Task 1 >>
Answer these from the Ellie Gavalas profile:
(a) In what city was Ellie Gavalas born?
(b) What position does she play?
(c) On what date was it revealed that she had signed on for two more seasons?
Task 2 >> Pick up the Ellie Gavalas profile after its last sentence and keep writing it.

Personal information
- Born: 25 March 1996 (age 30) Hobart, Tasmania
- Original team: Western Bulldogs (VFLW)
- Draft: No. 10, 2019 AFL Women's draft
- Debut: Round 1, 2020, North Melbourne vs. Melbourne, at Casey Fields
- Height: 160 cm (5 ft 3 in)
- Position: Midfielder

Club information
- Current club: Western Bulldogs

Playing career^{1}
- Years: Club / Games (Goals)
- 2020–2023: North Melbourne / 41 (13)
- 2024–: Western Bulldogs / 00 0(0)
- Total:  / 41 (13)
- ^{1} Playing statistics correct to the end of the 2023 season.

= Ellie Gavalas =

Australian rules footballer (born 1996)

Ellie Gavalas (born 25 March 1996) is an Australian rules footballer playing for the Western Bulldogs in the AFL Women's (AFLW). She has previously played for North Melbourne. Gavalas was drafted by North Melbourne with their first selection and tenth overall in the 2019 AFL Women's draft. She made her debut against at Casey Fields in the opening round of the 2020 season. It was revealed she signed on with the club for two more seasons on 17 June 2021, tying her to the club until the end of 2023.

The data >>
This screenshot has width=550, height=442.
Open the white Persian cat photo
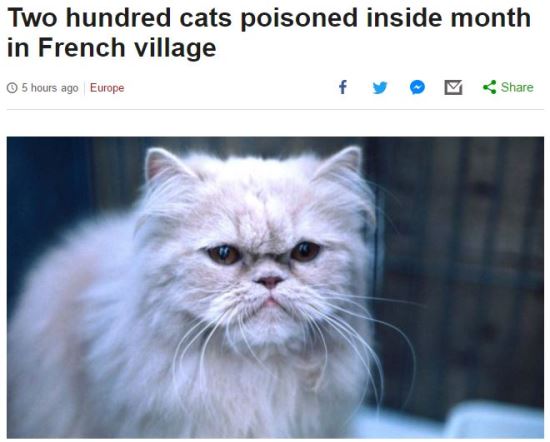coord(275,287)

---

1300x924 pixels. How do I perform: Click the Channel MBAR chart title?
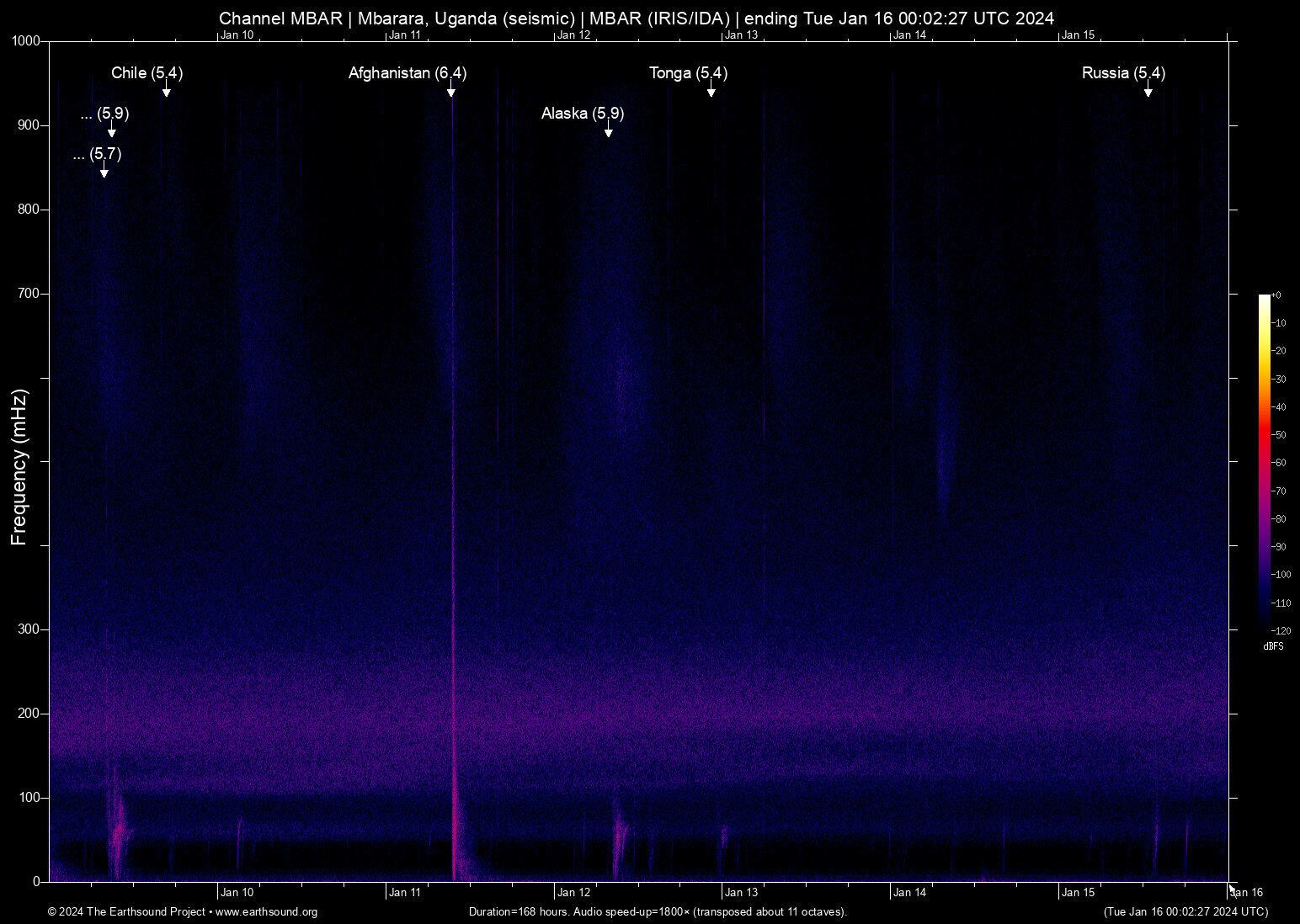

Exercise response 1 >>
(a) Hobart, Tasmania
(b) Midfielder
(c) 17 June 2021

Exercise response 2 >>
==Career==
Gavalas grew up playing soccer and played for the Tasmanian state representative team and the Matildas under-17 national team. She made the switch to Australian rules in 2018, playing for Marcellin in the VAFA. Gavalas was named in the 2019 VFLW team of the year playing for the Western Bulldogs. She was also named the Bulldogs' player of the year.

In December 2023, Gavalas was traded to the Western Bulldogs.